Required work:
In the material below, find each line with the string "Task" and copy it.

:: Available data ::

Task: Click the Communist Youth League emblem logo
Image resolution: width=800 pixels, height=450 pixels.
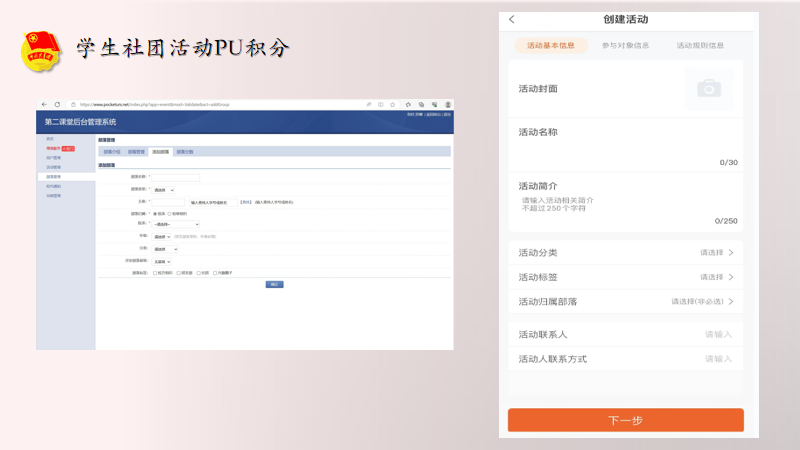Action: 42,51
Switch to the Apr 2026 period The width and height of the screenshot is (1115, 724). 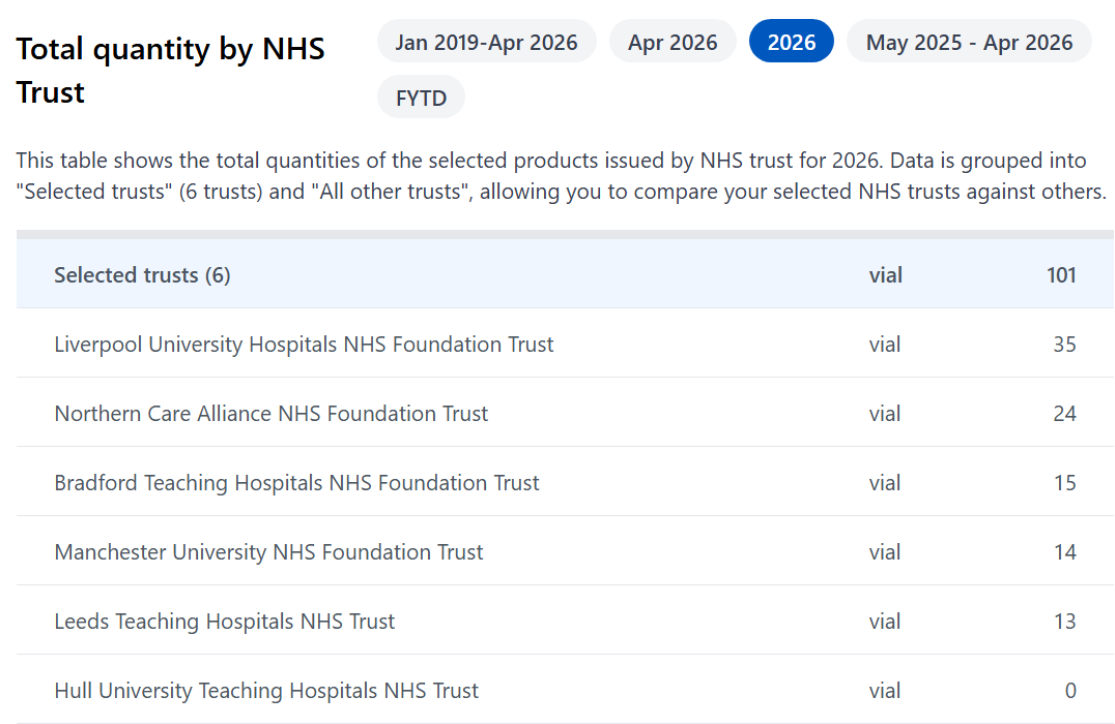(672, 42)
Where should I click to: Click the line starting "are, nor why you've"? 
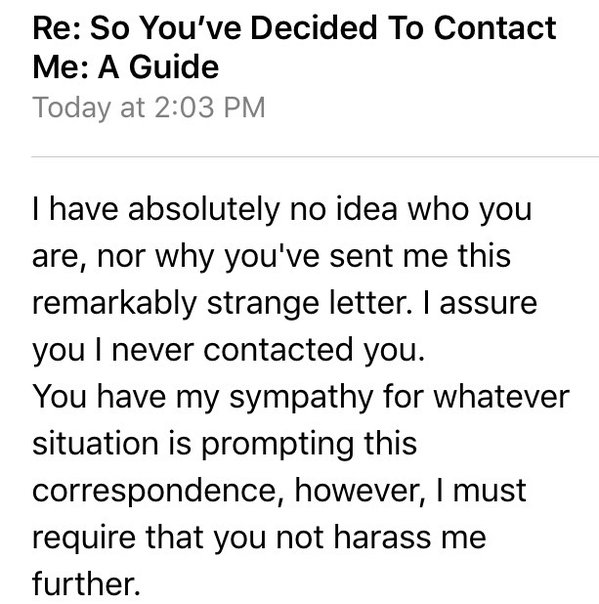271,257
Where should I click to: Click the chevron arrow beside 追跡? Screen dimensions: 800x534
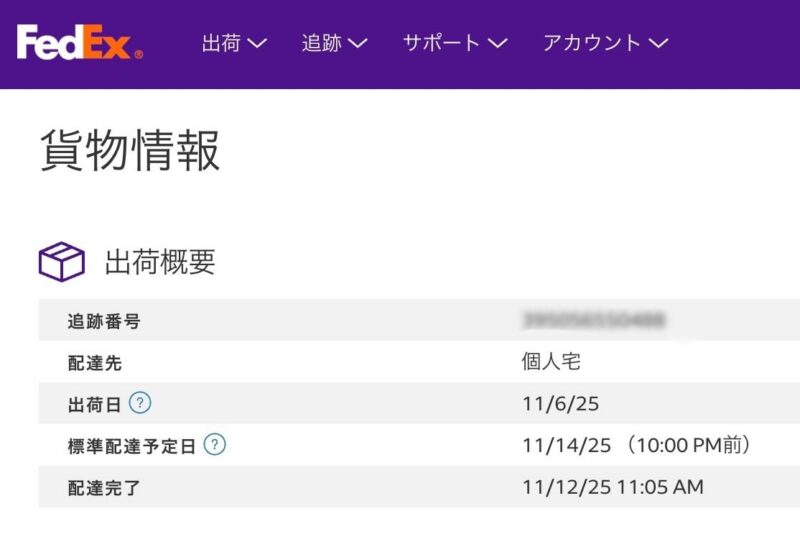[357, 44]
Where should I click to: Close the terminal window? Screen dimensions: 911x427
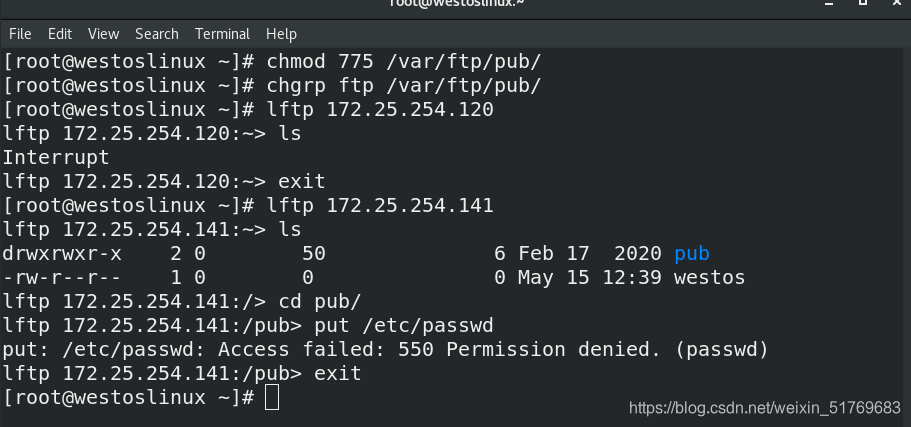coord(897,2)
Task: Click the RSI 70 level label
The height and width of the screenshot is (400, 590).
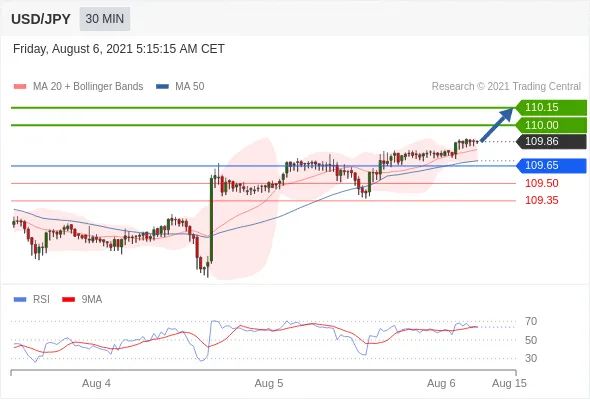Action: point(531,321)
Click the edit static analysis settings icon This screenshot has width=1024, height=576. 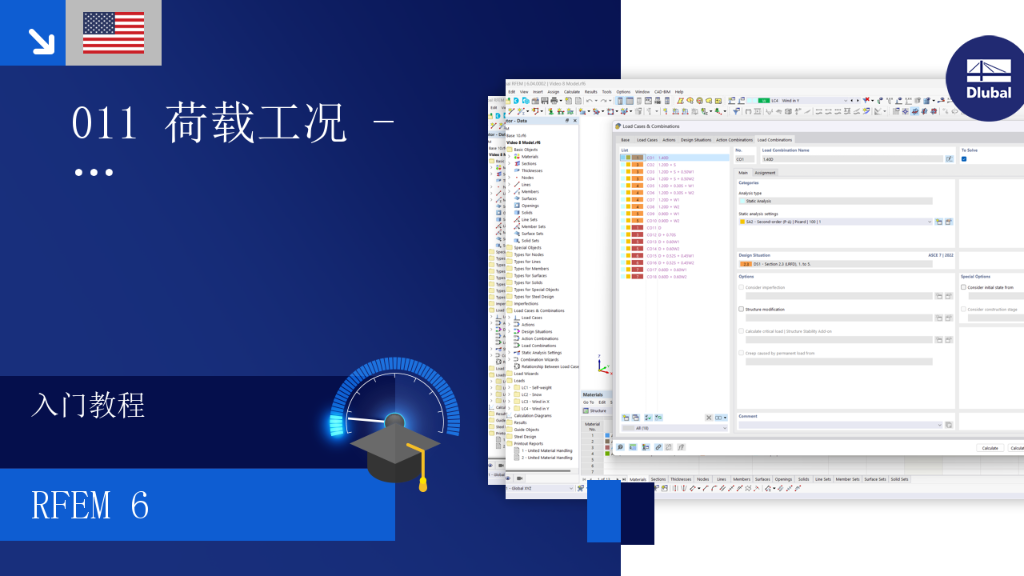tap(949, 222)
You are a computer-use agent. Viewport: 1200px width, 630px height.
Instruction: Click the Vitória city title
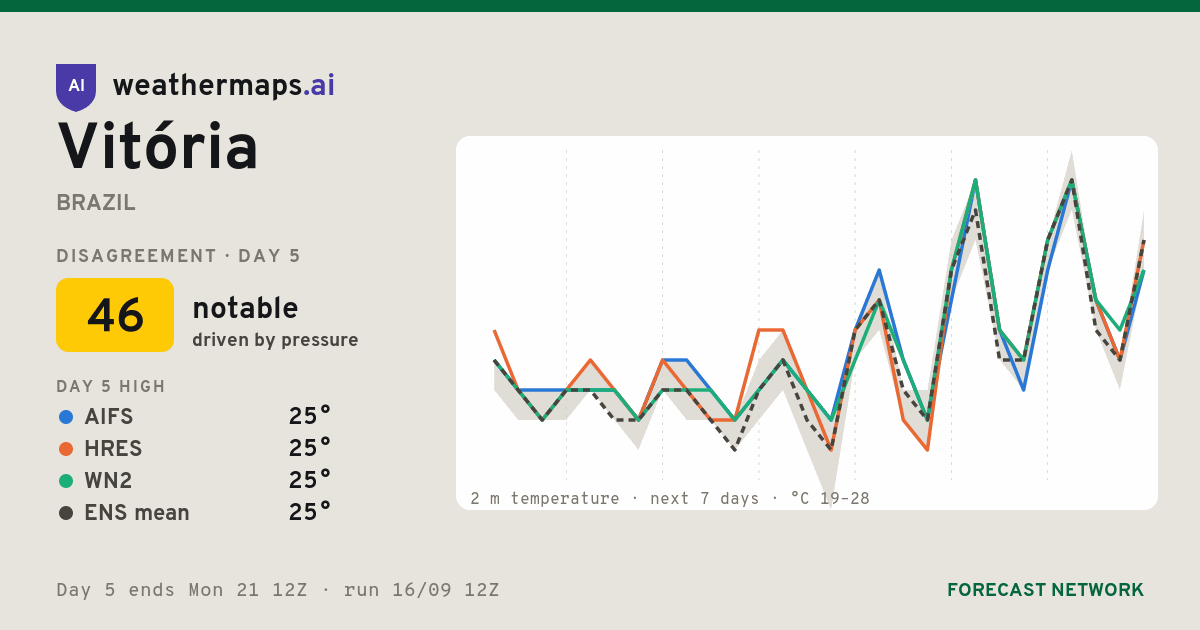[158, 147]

:::

Finished exercise:
Task: Click the Communist Youth League emblem logo
Task: Click the RSI 70 level label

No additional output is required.